The theatrical release schedule for the second half of 2013 is firming up, and an interesting–but unfortunate—head-to-head battle of the box office is set to occur in October.
First there’s Robert Rodriguez, whose long-awaited sequel to Machete, Machete Kills, has finally been given a drop date: September 13. Danny Trejo stars as Machete himself, a former Federale turned blade-wielding operative. This time, the President of the United States hires him to take down a revolutionary and an arms dealer. Michelle Rodriguez and Jessica Alba reprise their roles from the earlier film; Sofía Vergara, Antonio Banderas, Alexa Vega and even Demián Bichir are joining up from Round Two. Hopes are high for this one; Rodriguez spent a paltry $10 million on the first Machete movie and it grossed more than $44 million in worldwide ticket sales–and that’s not including DVD sales, cable, or VOD.
But Rodriguez is just getting started.

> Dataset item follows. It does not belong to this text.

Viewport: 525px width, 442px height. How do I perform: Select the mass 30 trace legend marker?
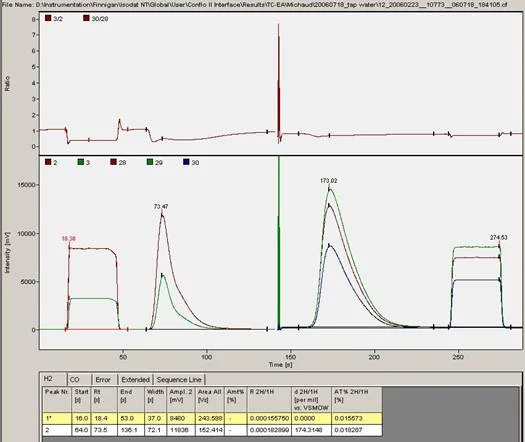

Three weeks later, on October 4, he and co-director Frank Miller are finally letting Sin City: A Dame to Kill For out of the bag. Rosario Dawson, Jessica Alba (again) and Alexa Vega (again again) are just some of the Latinos starring in this second sequel from Rodriguez, yet another brash and ultra-violent comic book gone crazy. And just to make matters even more confusing, Alfonso Cuarón’s highly anticipated science fiction epic Gravity is premiering the same day as Sin City II, in 2D, 3D, and IMAX, no less. Fans have been waiting a long time for this: Gravity was originally scheduled for a November 2012 release, and Warner Bros. originally pushed it to Spring to “give more room” to other big Winter releases, like The Hobbit, Argo, Gangster Squad, and The Great Gatsby. Irony of ironies, half those other movies moved downstream as well. Gangster Squad finally appeared (to disappointing b.o. numbers) earlier in January, and Gatsby won’t show up ’til springtime (May 10, to be exact), so all the shifting may have been unnecessary.
Gravity has Cuarón all over it. Not only did he direct, he co-wrote the screenplay (along with his son Jonás Cuarón and Rodrigo García), he is also one of the producers and co-editor (with Mark Sanger). There seem to be only two actors (and a couple of voices) in the whole of this survival-in-space story–George Clooney and Sandra Bullock—whose characters are stranded in space after their space shuttle crashes; the brunt of the story surrounds Bullock’s medical engineer. The October 4 release puts the pic against Weinstein/Dimension’s Sin City sequel, Relativity’s Paranoia and Disney’s Vince Vaughn-starrer The Delivery Man.
Thats a lot to see–almost too much to choose from. But one thing’s for sure: it promises to be a lot more lively for Latino actors at the movies in Fall 2013 than it was in Fall 2012.